With the astronomically increased rate at which we now discover, exchange and disprove information comes a frantic, and sometimes unbalanced, transformation of the media through which we consume knowledge. Trendy phrases, clickbait-y headlines and “top 10” listicles are among the most prominent, and therefore most widespread and influential, byproducts of this mechanism.
The intense race between fact and fiction has never had such high stakes. Now that anyone can say anything and be heard and believed in an instant, information that sounds right to people, or sounds like it should or could be correct or true, permeates our society. Eventually, it becomes easier and easier for the everyman to skip over and effectively bury undisputed truths, relevant concerns and significant doubts.
Once this happens, there’s no stopping this impure information from entering and establishing itself within the educational structures and mentalities of academia. Professors, teachers and instructors are observably more than comfortable with nonchalantly mentioning these factoids and conventional wisdoms in their classes. This is a dangerous habit, especially when the core takeaway or theme of said factoid becomes integrated and interwoven into the course material.
This tends to happen in introductory, exploratory or developmental courses that plenty of majors require. I had a scare when my MIE 201 teacher (an all-encompassing business course) mentioned that the average audience attention span is around seven minutes. This proclamation was entirely too similar to the common misconception, now famously debunked myth, that our attention spans have become shorter than those of goldfish (less than nine seconds).
This confusion stemmed from a flurry of articles and blogs written in 2015, including Time magazine and the Telegraph, based on results from a Microsoft study conducted by Canadian researchers.
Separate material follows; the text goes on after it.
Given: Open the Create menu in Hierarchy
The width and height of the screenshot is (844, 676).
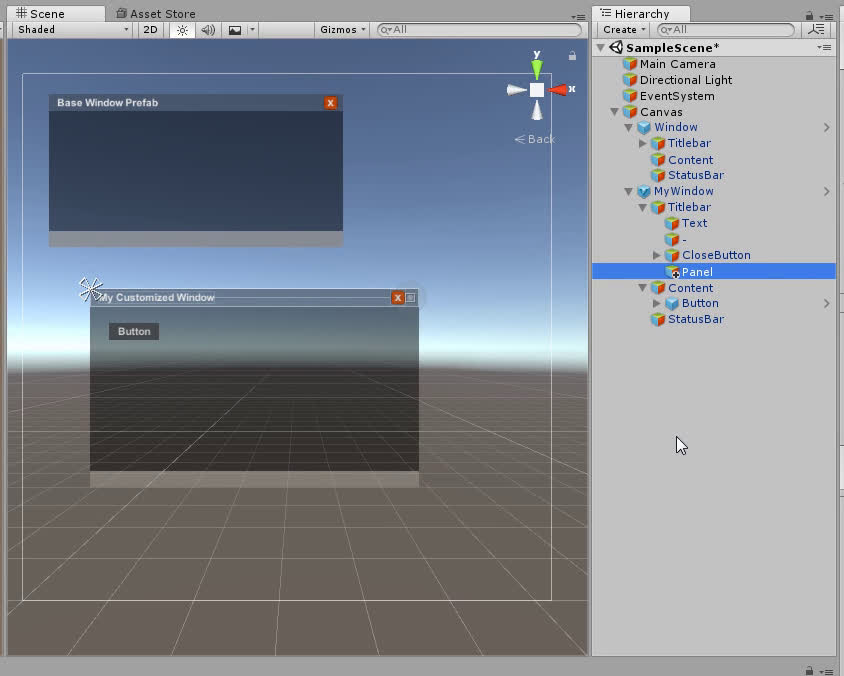Looking at the screenshot, I should 623,30.
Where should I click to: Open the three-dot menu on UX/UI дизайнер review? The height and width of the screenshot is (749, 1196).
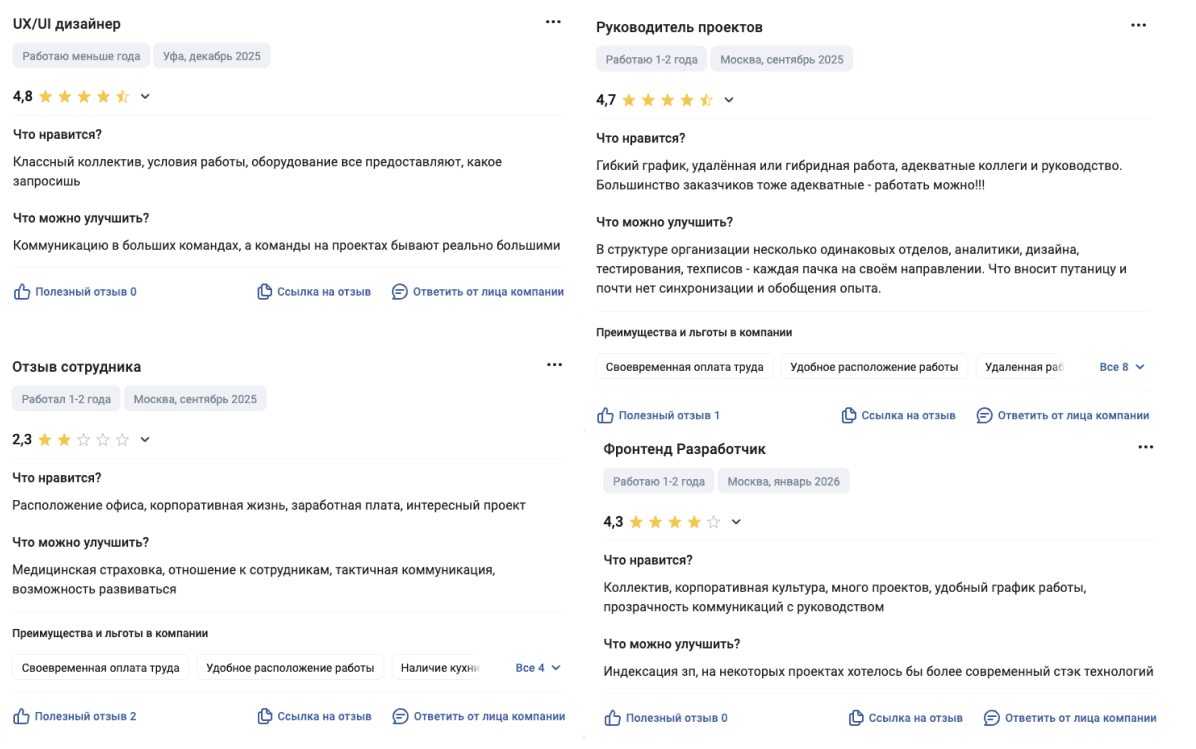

After plenty of statistical deconstruction and marketing agenda spotlighting, the claim was exposed for being highly inaccurate. Understandably, I now have less confidence in the validity of any “factoids” about attention spans, and educators boldly stating them in front of classes of 300+ students add to the concern.
Similarly, I had a professional development course (M 100) that operated entirely on the concept of individualistic profiles. While ideally this format would make sense, the emphasis on a wide range of personality identifiers was quite surprising.
On day one, I balked at the ease with which the teacher casually yet proudly mentioned their Myers-Briggs Type Indicator (MBTI).The Myers & Briggs psychological questionnaire is an extremely popular personality identifier, providing detailed descriptions of a range of different cognitive processes, trends and compatibilities. It offers a compilation of “12 personalities” that are each denoted by an assembly of four letters, such as INTP or ENFJ.
According to Vox’s Joseph Stromberg, an estimated 2 million people a year take this test. It is also used by 89 of the Fortune 100 companies as a supplementary hiring mechanism to assess the right “types” for the right “positions.” The descriptions are quite straightforward, simplified, generally positive and offer no spectrum or middle ground.
It is also largely disregarded and heavily criticized by most modern psychologists. According to Adam Grant on “Psychology Today,” “[w]hen it comes to accuracy, if you put a horoscope on one end and a heart monitor on the other, the MBTI falls about halfway in between.”
While this test’s reassuring, simplified and descriptive nature can serve as a fun tool to meet like-minded people, its unstable inconstancy should be more than enough for schools, companies and governments to take it less seriously.
There is no justification for the nonchalance that is applied to inaccurate factoids and conventional wisdoms. Whether these are throwaway comments in conversation or a college educator’s confident statement, it is upon each and every one of us to protect society from being desensitized to such stealthy falsehoods.
We must draw a line once inaccurate-yet-trendy one-liners become the respected norm and invade our classrooms and industries. Correct your teachers, correct your peers and never take any statistic for granted. You never know how wrong it could be tomorrow.